[Document excerpt]

Duos de zarzuela (Sanchez and Montiel) RTVE 65266

RTVE
Dúos de zarzuela
Ana María Sanchez (soprano¹); María José Montiel (mezzo-soprano²) Orquesta Sinfónica y Coro³ de RTVE, c. Enrique García Asensio


RTVE Música 65266
(Notes and texts included)
[TT=61'10"]

Caballero: Los sobrinos del Capitán Grant (Ketty y Soledad); Barbieri: El barberillo de Lavapiés (Marquesita y paloma); Usandizaga: Las golondrinas (Romanza de Lina¹); Penella: Don Gil de Alcalá (Habanera¹²³); Serrano: Las Hilanderas (Condesa y Camarista); Luna: El niño judío (Canción espanola²); Vives: La veda del amor (Malvina y Guillermina); Caballero: La viejecita (Luisa y Carlos); Chapí: La tempestad (Roberto y Ángela); Bretón: El domingo de Ramos (Rafael y Cándida¹²³); Alonso: La calesera (Maravillas y Elena); Guerrero: Los gavilanes (Adriana y Rosaura); Caballero: El dúo de La Africana (Romanza de La Antonelli²³); Sorozábal: Don Manolito (Romanza de Margot¹); Serrano: El mal de amores (Amapola y Mariquilla)

Rec. Teatro Monumental de Madrid 24-28 July 2006


In zarzuela as in opera the two-soprano number is a rarity, but this imaginatively planned programme shows that lack of numerical depth doesn’t mean lack of strength. Dúo after dúo hits the spot, and the range is as impressive as the quality. From Caballero’s elegant Anglo-Spanish contest in Los sobrinos del Capitán Grant, through Penella’s melting habanera to Chapí’s barcarolle (one of several “breeches” love-dúos), the subtlety of situations and emotions makes for constant pleasure. Variety is the spice of galas, but whereas in a solo recital the spice often a scattering of orchestral intermedios and preludios, here we are treated to a brace each of solo items from two mighty singers.

[/Document excerpt]
[Extracted material]

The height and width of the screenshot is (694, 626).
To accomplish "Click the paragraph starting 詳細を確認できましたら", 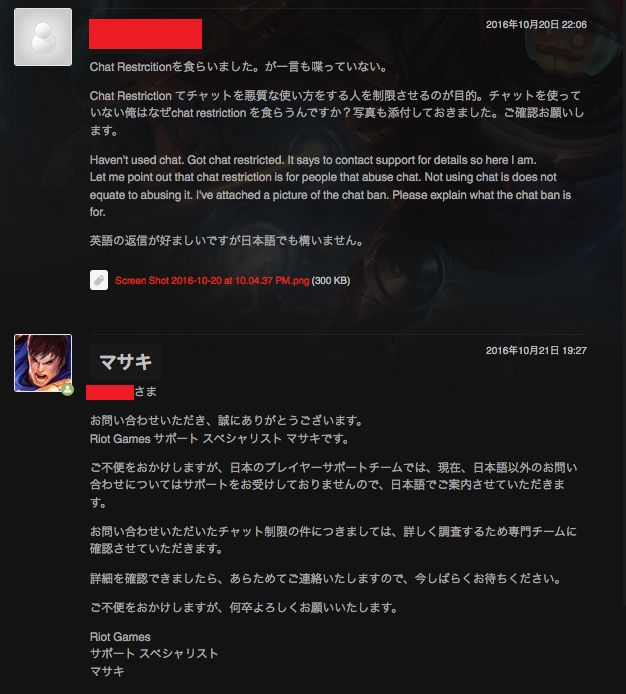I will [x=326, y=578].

[/Extracted material]
[Extracted material]

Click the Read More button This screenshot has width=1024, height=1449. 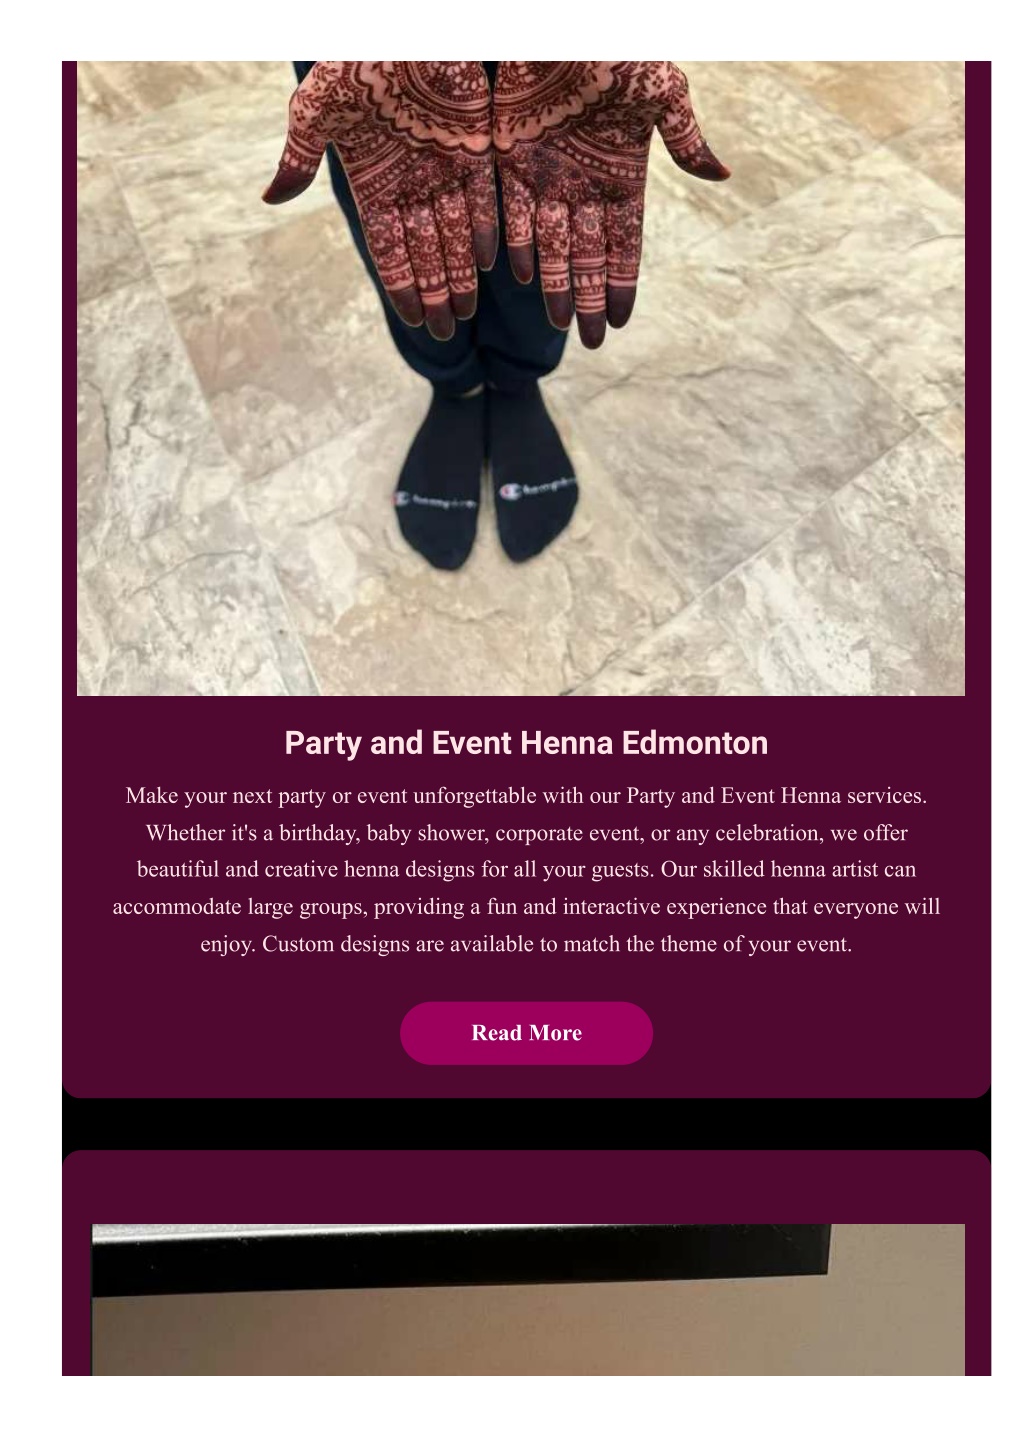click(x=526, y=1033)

[/Extracted material]

Work instruction A:
According to the zarzuela duets review, where and when was the recording made?
Work instruction B:
Continue the zarzuela duets review from the point where it stops.
The material has no connection to the zarzuela duets review.

Task output A:
At the Teatro Monumental de Madrid, 24–28 July 2006.

Task output B:
Both are familiar, and now beloved, staples of Spain’s healthy vocal culture. Sánchez’s ample voice is breathtaking live in the theatre, and though it doesn’t adjust easily to microphonic restraint the RTVE engineers have done a good job in getting its very personal combination of grainy liquidity and laser-purity across. Montiel’s Rolls-Royce mezzo, rich and even, presents fewer technical taming problems. Her “De España vengo” is impressive, without quite capturing the sunny ease of Monserrat Caballé’s classic 1974 Decca version. Ease is what’s missing too from Sánchez’s over-powerful assay of Lina’s love-musings from Las golondrinas, too much like watching a war charger doing dressage.

This lack of ease carries over into some of the dúos. The voices certainly blend surprisingly well, and in the more romantic situations – notably the La tempestad barcarolle and that other, intensely sensual “breeches” love scene from La viejecita – the results are very satisfying. But where contrast and character are called for, as in the touching mother/daughter scene from Los gavilanes, the weather can be heavy. Both singers instinctively go full out when less would make for more, and neither has much of a way with words. The recording’s constricted dynamic range, recessed orchestral sound and oddly routine conducting don’t dispel the oppressive air.

There’s much left to admire, not least the inclusion of good notes and Spanish-only texts, vital for the two real rarities which make this disc a must for collectors. Vives’ sweet charms are well represented by the dúo from a virtually unknown 1912 light operetta La veda del amor (“The Ban on Love”). Bretón’s orchestral and harmonic skills, running to an impressionistic fleck of choral colour, are even better showcased in a beautifully distilled dúo from El domingo de Ramos (“Palm Sunday”, 1895) which had the misfortune to emerge between the twin peaks of La verbena... and La Dolores. On this showing the work could well repay revival. The catty exchange from La calesera responds well to the operatic approach, and the fiery gypsy scene from El mal de amores makes for a opulent vocal finish to a disc which doesn’t quite live up to its billing.